Ad aprire lo spettacolo, i “Cangurini”, diretti dal tecnico Tommaso Grieco, con una vivace esibizione di boxe-music sulle note di Gangnam Style, seguita da mini match della categoria allievi – tre riprese da 30 secondi – dedicati alla light boxe e al divertimento sportivo.
A richiamare le tradizioni popolari, l’esibizione canora e musicale di Carmine Mazzotta e Camillo Maffia ha conquistato il pubblico con chitarra e fisarmonica, portando sul quadrato di gara le sonorità più autentiche di Castrovillari con i brani “Il merlo” e “Stammi vicino”.
Ad aprire le “danze” verso le sessioni di boxe delle finali dei campionati, il coinvolgente gruppo di ballo alias Black Boxe Girls, diretto dalla maestra e coreografa Tilde Nocera, ha lasciato tutti senza fiato con una spettacolare performance di hip-hop e danza moderna, dentro e fuori dal ring, sulle note del remix Rush & Baby Boy di Ayra Starr e Beyoncé.
Ben otto match validi per decretare i campioni regionali e guadagnarsi il pass per le finali nazionali di giugno, insieme a due incontri fuori torneo, hanno tenuto gli sguardi degli spettatori incollati al ring, regalando una serata di grande boxe degna del Madison Square Garden.
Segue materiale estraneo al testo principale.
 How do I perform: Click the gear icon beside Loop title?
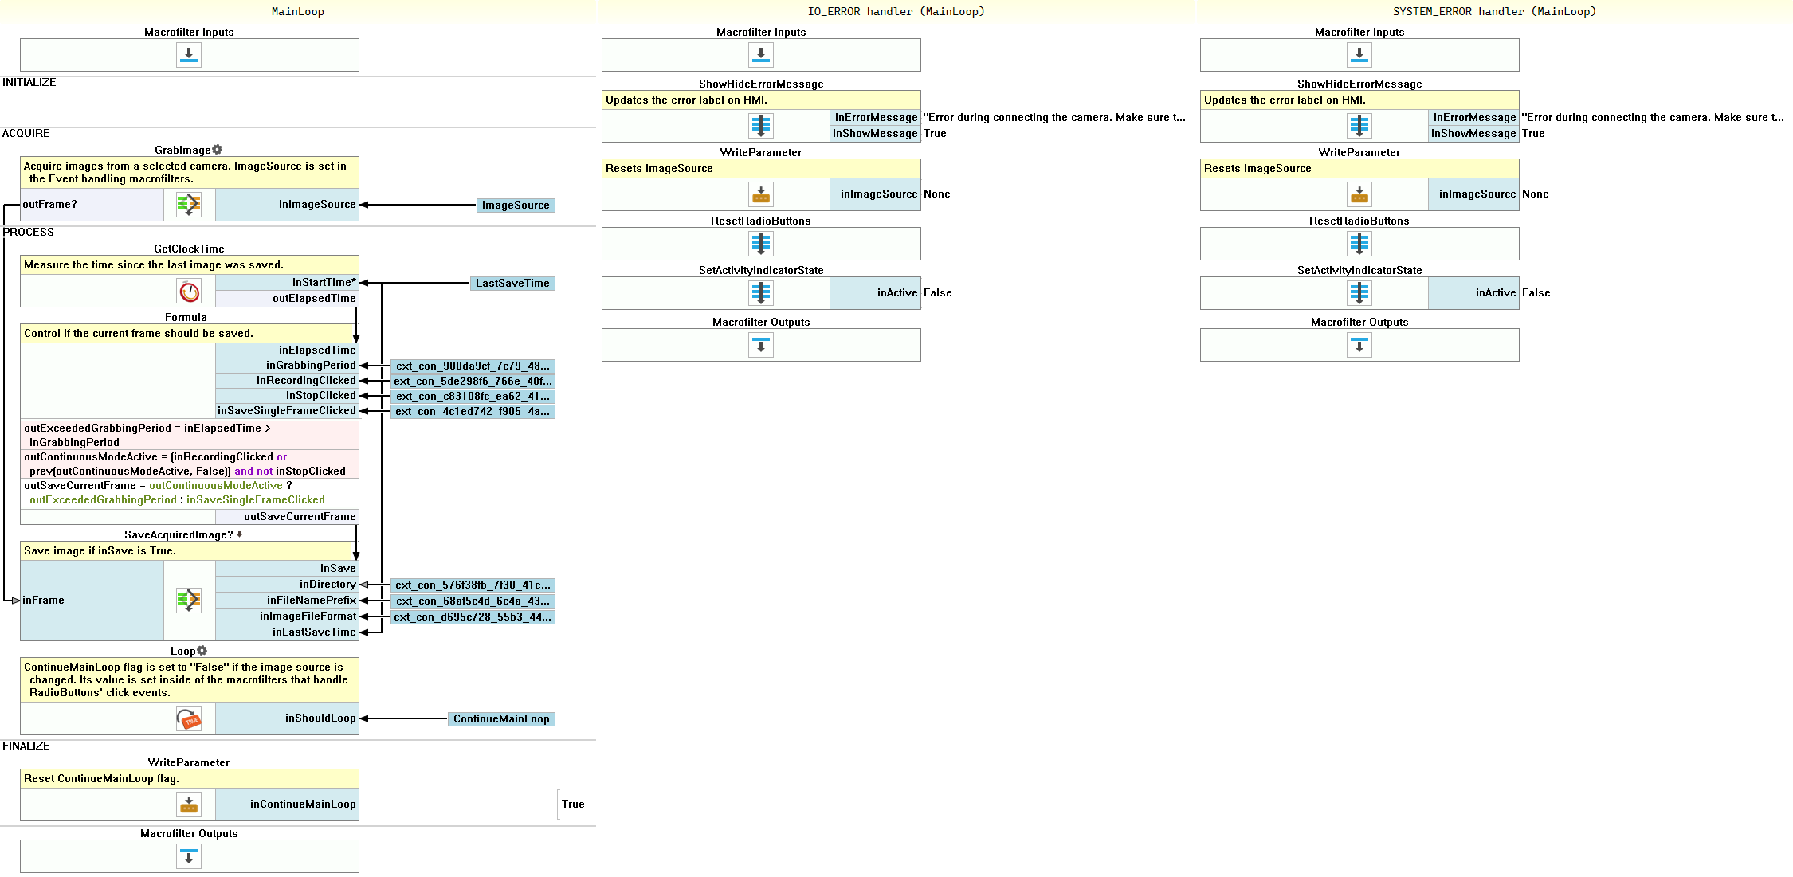(202, 651)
Sul quadrato si sono affrontati pugili provenienti da tutte le province calabresi, che hanno dato prova di straordinarie qualità atletiche e tecniche, onorando al meglio la nobile arte.
A vegliare idealmente su di loro, il prof. Franco Avolio, ritratto sorridente e luminoso in un manifesto di 150×300 cm che troneggia sul muro accanto a un canestro del palazzetto. Un’immagine che, più di ogni parola, ha reso palpabile la sua presenza e il suo spirito sempre vicino ai suoi atleti.
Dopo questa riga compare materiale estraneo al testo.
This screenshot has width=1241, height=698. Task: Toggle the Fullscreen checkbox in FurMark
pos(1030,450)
Durante la manifestazione non sono mancati i doverosi ringraziamenti agli sponsor, grazie ai quali la manifestazione continua a esistere e crescere, ai genitori degli atleti, ai tecnici e a tutti coloro che, con il loro impegno e la loro passione, contribuiscono a far sì che il sogno del prof. possa continuare nel tempo. Grande soddisfazione per la famiglia Avolio e per tutte le società sportive legate al suo ricordo, unite ancora una volta nel rendere omaggio a una figura che ha lasciato un segno profondo nello sport e nel cuore della comunità.